The crypto market is currently going through a downturn.

The question is not just 'why is it dropping?' but especially:

👉 is this just a simple correction or a trap before a broader bullish move?

Since the beginning of the year, Bitcoin has experienced drops and some rebounds, moving within a range.

But why isn't BTC taking off despite the long-term fundamentals?


The role of the yen and the carry trade

Do you know about the Japanese carry trade?

For over 30 years, interest rates in Japan were close to 0%, even negative.

This allowed investors to borrow in yen at a very low cost to invest in risky assets such as:

  • U.S. stocks

  • cryptocurrencies

This is called the carry trade.

The problem arises when the yen strengthens or Japanese rates rise.

In this case, these strategies become less profitable, even risky, and investors are forced to withdraw from risky assets.

The Japan – United States factor

Recently, Japan raised its rates to support an economy under pressure.

It should be noted that:

  • Japan is the 4th largest economy in the world

  • he is one of the main creditors of the United States

  • he holds about 1 100 billion dollars in U.S. bonds

To stabilize its situation, Japan may need to sell some of these bonds.

Direct consequence:

  • rise in rates in the United States

  • pressure on the dollar

  • flight to risk-off assets like gold and silver

In this context, Bitcoin could seek lower zones, around $75,000, especially with the current geopolitical tensions.

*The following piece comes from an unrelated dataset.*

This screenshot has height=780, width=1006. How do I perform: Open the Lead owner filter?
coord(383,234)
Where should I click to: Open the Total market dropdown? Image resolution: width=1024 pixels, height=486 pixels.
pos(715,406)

The role of the FED and leverage effect

Another key variable is the potential intervention of the FED.

This could involve selling dollars to support the yen.

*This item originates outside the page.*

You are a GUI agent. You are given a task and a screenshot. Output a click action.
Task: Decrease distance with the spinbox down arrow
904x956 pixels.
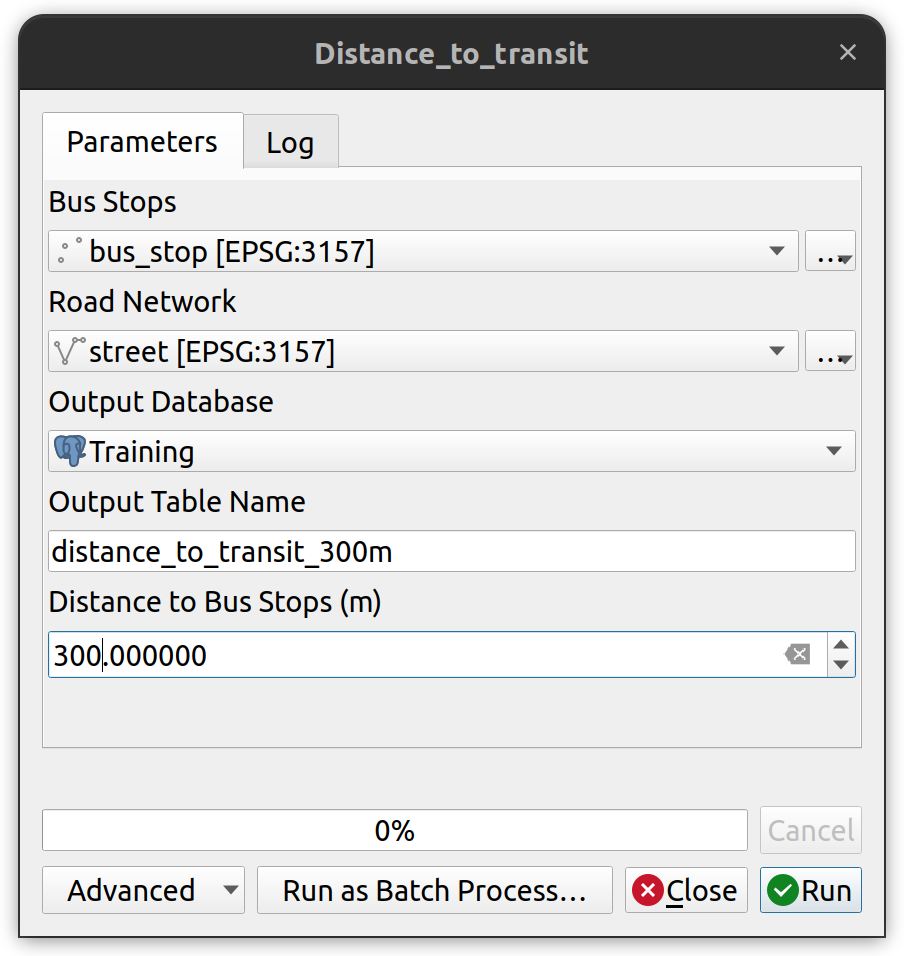tap(841, 665)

According to Tim Sun, the short-term price of Bitcoin is heavily influenced by leveraged capital.

When investors have to buy back yen to close their loans, they sell primarily:

  • cryptos

  • stocks

This creates additional selling pressure.

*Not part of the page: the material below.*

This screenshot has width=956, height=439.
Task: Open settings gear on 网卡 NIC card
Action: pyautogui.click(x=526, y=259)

Concerns about a coordinated intervention involving the creation of dollars to support the yen partly explain the recent sell-off in crypto and stock markets, as the yen has strengthened.


Risk of forced unwinding

A forced unwinding of leveraged positions could:

  • further destabilize the bond market

  • reduce global liquidity

This recalls the episode of the carry trade in August 2024, which sent Bitcoin below $50,000 and caused more than $1 billion in liquidations.

However, a major difference should be noted: 👉 the overall appetite for risk among leveraged players is currently lower than in 2024, which limits the potential shock magnitude.

The scenario of a BTC below $75,000 remains credible in the short term, as long as macro tensions and liquidity dynamics persist.

The future will mainly depend on the decisions of central banks and the appetite for risk.